- Task brief -
The complete data, repeated exactly, should form your response.

(Dataset entries)
● ● ●

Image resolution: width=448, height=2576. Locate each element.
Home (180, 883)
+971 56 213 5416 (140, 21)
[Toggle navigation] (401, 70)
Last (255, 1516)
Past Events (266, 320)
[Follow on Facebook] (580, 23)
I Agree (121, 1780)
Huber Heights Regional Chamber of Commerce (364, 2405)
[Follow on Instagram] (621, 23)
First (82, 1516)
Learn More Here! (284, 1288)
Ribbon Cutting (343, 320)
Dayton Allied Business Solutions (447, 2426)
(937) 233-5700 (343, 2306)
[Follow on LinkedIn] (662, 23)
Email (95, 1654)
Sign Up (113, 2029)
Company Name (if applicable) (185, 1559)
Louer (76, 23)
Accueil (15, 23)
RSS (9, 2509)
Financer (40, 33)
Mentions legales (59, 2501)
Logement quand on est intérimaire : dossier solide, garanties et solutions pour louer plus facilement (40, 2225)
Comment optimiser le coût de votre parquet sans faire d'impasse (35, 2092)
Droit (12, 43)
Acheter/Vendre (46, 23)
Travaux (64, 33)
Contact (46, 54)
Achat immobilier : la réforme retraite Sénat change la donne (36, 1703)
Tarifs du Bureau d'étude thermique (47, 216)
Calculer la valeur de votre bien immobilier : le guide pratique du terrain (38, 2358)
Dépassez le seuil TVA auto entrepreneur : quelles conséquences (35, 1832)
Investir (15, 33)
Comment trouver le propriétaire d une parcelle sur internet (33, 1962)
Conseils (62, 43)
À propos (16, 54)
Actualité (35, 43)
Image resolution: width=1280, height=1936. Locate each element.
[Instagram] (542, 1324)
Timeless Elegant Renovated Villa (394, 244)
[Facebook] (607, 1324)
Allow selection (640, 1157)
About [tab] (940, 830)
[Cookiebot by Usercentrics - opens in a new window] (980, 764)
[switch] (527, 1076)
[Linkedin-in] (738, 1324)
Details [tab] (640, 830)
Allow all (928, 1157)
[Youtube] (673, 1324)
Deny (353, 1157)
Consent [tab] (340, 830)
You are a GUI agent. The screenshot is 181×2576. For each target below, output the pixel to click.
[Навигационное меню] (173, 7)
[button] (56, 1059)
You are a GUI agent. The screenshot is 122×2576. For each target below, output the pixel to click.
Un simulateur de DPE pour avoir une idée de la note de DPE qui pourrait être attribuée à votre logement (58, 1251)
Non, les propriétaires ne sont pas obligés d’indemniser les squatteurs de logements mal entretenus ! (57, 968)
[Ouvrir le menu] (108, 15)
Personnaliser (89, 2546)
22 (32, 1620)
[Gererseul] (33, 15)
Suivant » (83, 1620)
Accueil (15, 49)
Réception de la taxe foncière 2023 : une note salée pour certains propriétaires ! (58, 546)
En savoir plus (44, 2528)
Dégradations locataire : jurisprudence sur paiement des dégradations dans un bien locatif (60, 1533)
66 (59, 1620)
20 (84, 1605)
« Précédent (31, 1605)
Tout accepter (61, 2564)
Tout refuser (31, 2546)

● ● ●

- Your response -
Image resolution: width=448, height=2576. Locate each element.
Home (180, 883)
+971 56 213 5416 (140, 21)
[Toggle navigation] (401, 70)
Last (255, 1516)
Past Events (266, 320)
[Follow on Facebook] (580, 23)
I Agree (121, 1780)
Huber Heights Regional Chamber of Commerce (364, 2405)
[Follow on Instagram] (621, 23)
First (82, 1516)
Learn More Here! (284, 1288)
Ribbon Cutting (343, 320)
Dayton Allied Business Solutions (447, 2426)
(937) 233-5700 (343, 2306)
[Follow on LinkedIn] (662, 23)
Email (95, 1654)
Sign Up (113, 2029)
Company Name (if applicable) (185, 1559)
Louer (76, 23)
Accueil (15, 23)
RSS (9, 2509)
Financer (40, 33)
Mentions legales (59, 2501)
Logement quand on est intérimaire : dossier solide, garanties et solutions pour louer plus facilement (40, 2225)
Comment optimiser le coût de votre parquet sans faire d'impasse (35, 2092)
Droit (12, 43)
Acheter/Vendre (46, 23)
Travaux (64, 33)
Contact (46, 54)
Achat immobilier : la réforme retraite Sénat change la donne (36, 1703)
Tarifs du Bureau d'étude thermique (47, 216)
Calculer la valeur de votre bien immobilier : le guide pratique du terrain (38, 2358)
Dépassez le seuil TVA auto entrepreneur : quelles conséquences (35, 1832)
Investir (15, 33)
Comment trouver le propriétaire d une parcelle sur internet (33, 1962)
Conseils (62, 43)
À propos (16, 54)
Actualité (35, 43)
Image resolution: width=1280, height=1936. Locate each element.
[Instagram] (542, 1324)
Timeless Elegant Renovated Villa (394, 244)
[Facebook] (607, 1324)
Allow selection (640, 1157)
About [tab] (940, 830)
[Cookiebot by Usercentrics - opens in a new window] (980, 764)
[switch] (527, 1076)
[Linkedin-in] (738, 1324)
Details [tab] (640, 830)
Allow all (928, 1157)
[Youtube] (673, 1324)
Deny (353, 1157)
Consent [tab] (340, 830)
You are a GUI agent. The screenshot is 181×2576. For each target below, output the pixel to click.
[Навигационное меню] (173, 7)
[button] (56, 1059)
You are a GUI agent. The screenshot is 122×2576. For each target below, output the pixel to click.
Un simulateur de DPE pour avoir une idée de la note de DPE qui pourrait être attribuée à votre logement (58, 1251)
Non, les propriétaires ne sont pas obligés d’indemniser les squatteurs de logements mal entretenus ! (57, 968)
[Ouvrir le menu] (108, 15)
Personnaliser (89, 2546)
22 (32, 1620)
[Gererseul] (33, 15)
Suivant » (83, 1620)
Accueil (15, 49)
Réception de la taxe foncière 2023 : une note salée pour certains propriétaires ! (58, 546)
En savoir plus (44, 2528)
Dégradations locataire : jurisprudence sur paiement des dégradations dans un bien locatif (60, 1533)
66 (59, 1620)
20 (84, 1605)
« Précédent (31, 1605)
Tout accepter (61, 2564)
Tout refuser (31, 2546)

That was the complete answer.